Assume that the user operates the remote controller, stopping the fast-forward playback performed at 300 times as high as the normal playback speed, at the moment the thirty-fourth frame is displayed last as shown in FIG. 5. Also, assume that the thirty-fourth frame is the data part over-taken from the desired scene, i.e., the thirty-second frame. In this case, the user operates the direction button, such as a cross key, provided on the remote controller, thus moving the focus frame from the thirty-fourth frame to the thirty-second frame. Then, the user operates the remote controller, instructing the HDD recorder to start the playback again. On receiving this instruction, the HDD recorder starts the playback not at the thirty-fourth frame, but at the thirty-second frame. Hence, the user need not carry out the rewinding that is a troublesome operation.
FIG. 6 is a flowchart that represents the sequence of operations that the HDD recorder performs in the fast-forward playback mode.
First, the remote-control manager 15 gives the system controller 11 the data indicating that the infrared-ray-receiving unit 5 has received a fast-forward playback instruction (Step S1). On receiving this data, the system controller 11 gives the decoder manager 13 the instruction that should be set in the MPEG decoder 3 (Step S2). This instruction represents the intervals at which I-pictures should be read to achieve fast-forward playback at the speed designated. Then, the system controller 11 determines whether the display screen should be divided into sections and how many sections the display screen should be divided into, to accomplish the fast-forward playback at the speed designated (Step S3).
If the display screen needs to be divided (if YES in Step S3), the system controller 11 instructs that the GUI manager 12 should set, in the VGA 2, the number of display sections (Step S4). If the display screen need not be divided (if NO in Step S3), the system controller 11 instructs that the GUI manager 12 should release the VGA 2 from the screen-dividing mode (Step S5).
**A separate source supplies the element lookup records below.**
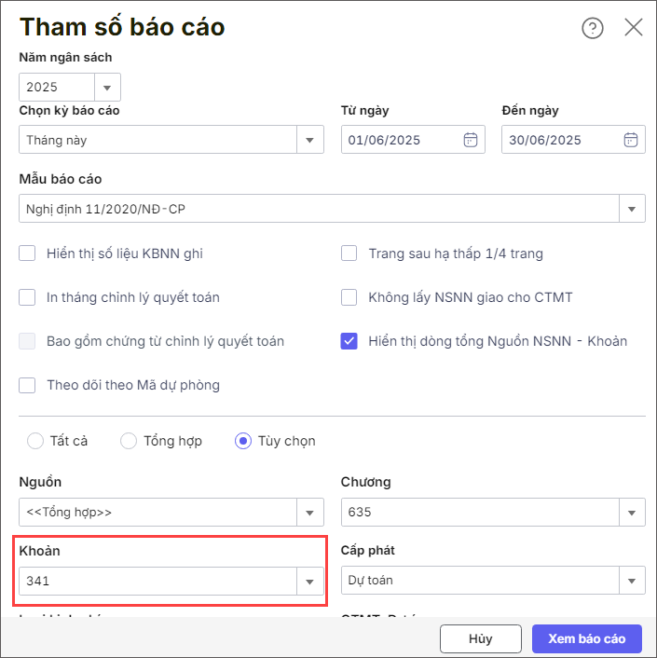
Task: Open the Đến ngày calendar picker icon
Action: (631, 141)
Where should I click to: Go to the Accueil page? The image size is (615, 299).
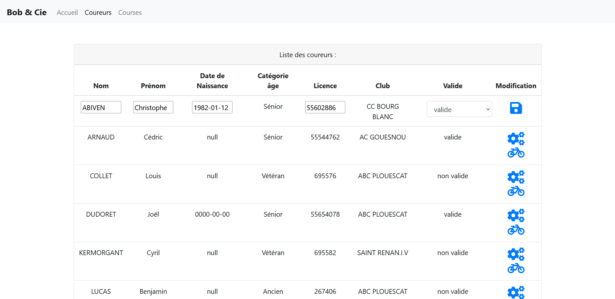(67, 13)
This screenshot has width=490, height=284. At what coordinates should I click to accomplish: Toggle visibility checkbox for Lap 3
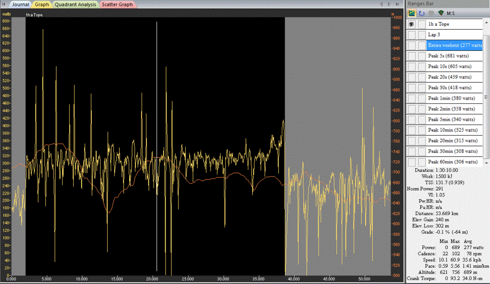click(412, 35)
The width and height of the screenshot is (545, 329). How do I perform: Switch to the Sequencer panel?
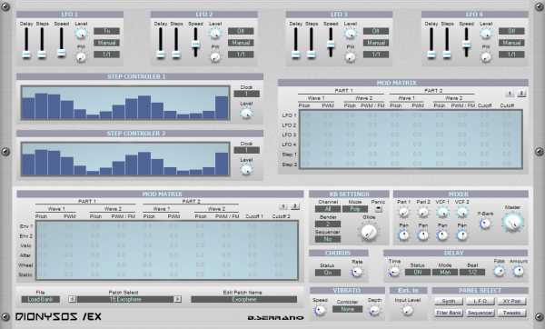tap(480, 313)
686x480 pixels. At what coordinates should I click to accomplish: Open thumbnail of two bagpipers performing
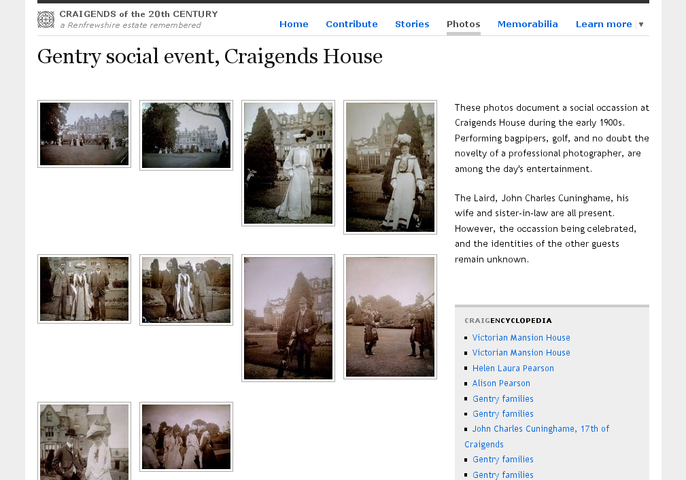390,317
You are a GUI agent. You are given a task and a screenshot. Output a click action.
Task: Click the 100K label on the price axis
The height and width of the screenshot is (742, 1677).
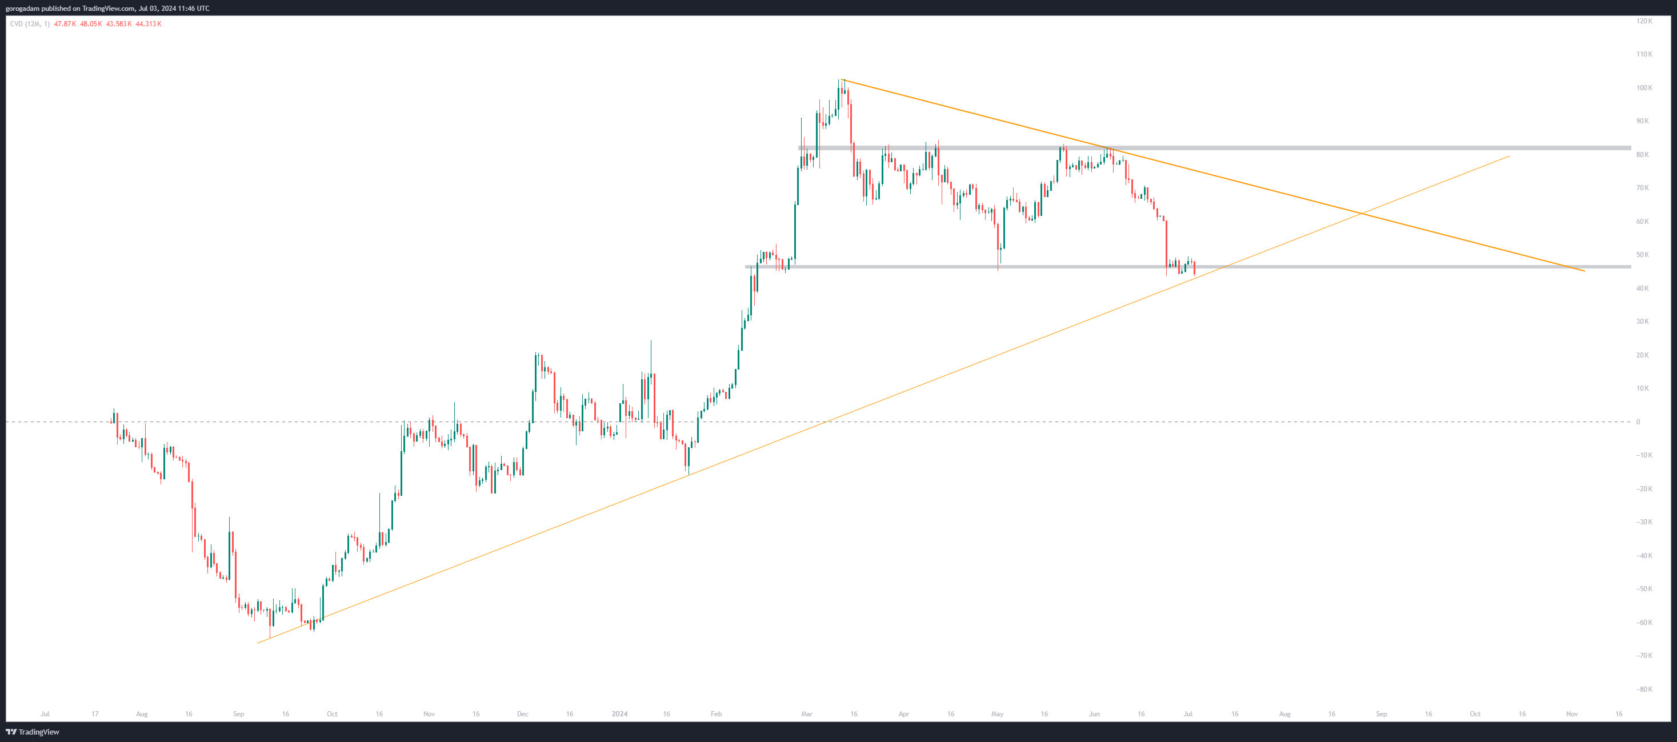[1644, 88]
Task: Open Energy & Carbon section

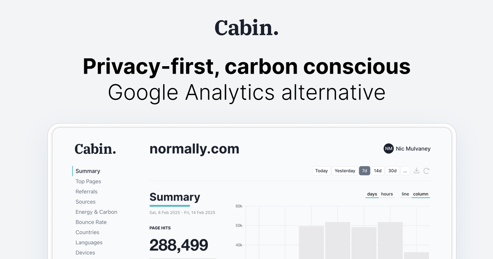Action: click(x=97, y=212)
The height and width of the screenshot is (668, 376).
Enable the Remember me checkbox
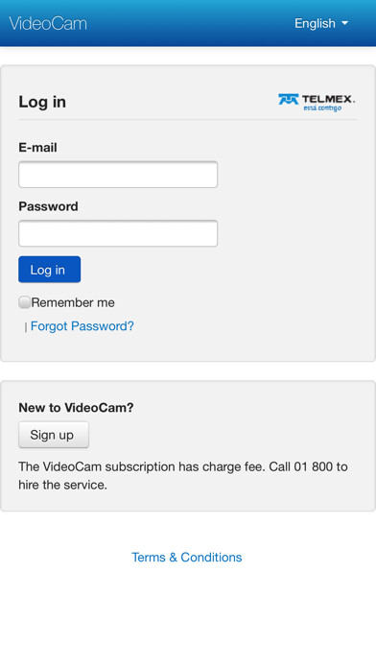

The VGA 2 is released from the screen-dividing mode if the fast-forward playback is proceeding at ten times as high as the normal playback speed when the user instructs the HDD recorder to perform the fast-forward playback at, for example, eight times as high as the normal playback speed.
If any request for I-picture data has been sent from the MPEG decoder 3 via the decoder manager 13 (YES of Step S6), the system controller 11 calculates the position in the display screen, where the next image should be displayed in the fast-forward playback performed at the designated speed (Step S7). Then, the system controller 11 instructs the file manager 14 to read moving-picture data from the HDD 4 (Step S8). The system controller 11 then transfers the moving-picture data to the decoder manager 13 so that the MPEG decoder 3 may play back the moving-picture data (Step S9). The MPEG decoder 3 decodes the moving-picture data. The data thus decoded is transferred to the GUI manager 12 so that the VGA 2 may control the displaying of the data (Step S10).
If no requests for I-picture data have been sent from the MPEG decoder 3 via the decoder manager 13 for a preset time (if NO in Step S6), the system controller 11 stops the fast-forward playback.
As has been described, with this HDD recorder it is possible to display one image in full size in the fast-forward playback performed at a speed lower than a specific value. And it is possible to display the parts of an image in divided sections of the display screen, respectively, in the fast-forward playback performed at a speed equal to or higher than the specific value. How many sections the display section should be divided into depends on the speed at which the fast-forward playback is carried out. In the fast-forward playback, the user can selects a desired one of the images frozen in the display screen, as a point at which the fast-forward playback is started again.
Additional advantages and modifications will readily occur to those skilled in the art. Therefore, the invention in its broader aspects is not limited to the specific details and representative embodiments shown and described herein. Accordingly, various modifications may be made without departing from the spirit or scope of the general inventive concept as defined by the appended claims and their equivalents.

Claims

1. An image playback apparatus comprising:

a playback unit configured to play back encoded moving-picture data;

a first display unit configured to display the moving-picture data played back by the playback unit, using an entire display region;

a second display unit configured to display, in time series, parts of the moving-picture data played back by the playback unit, respectively in display sections into which the display region has been divided;

a designating unit configured to designate a playback speed at which the playback unit should play back the moving-picture data; and

a display control unit configured to control the first and second display unit so that the first display unit displays the moving-picture data in the entire display region when the designating unit designates a playback speed which is lower than a specific value, and the second display unit displays the parts of the moving-picture data in display sections, respectively, when the designating unit designates a playback speed equal to or higher than the specific value.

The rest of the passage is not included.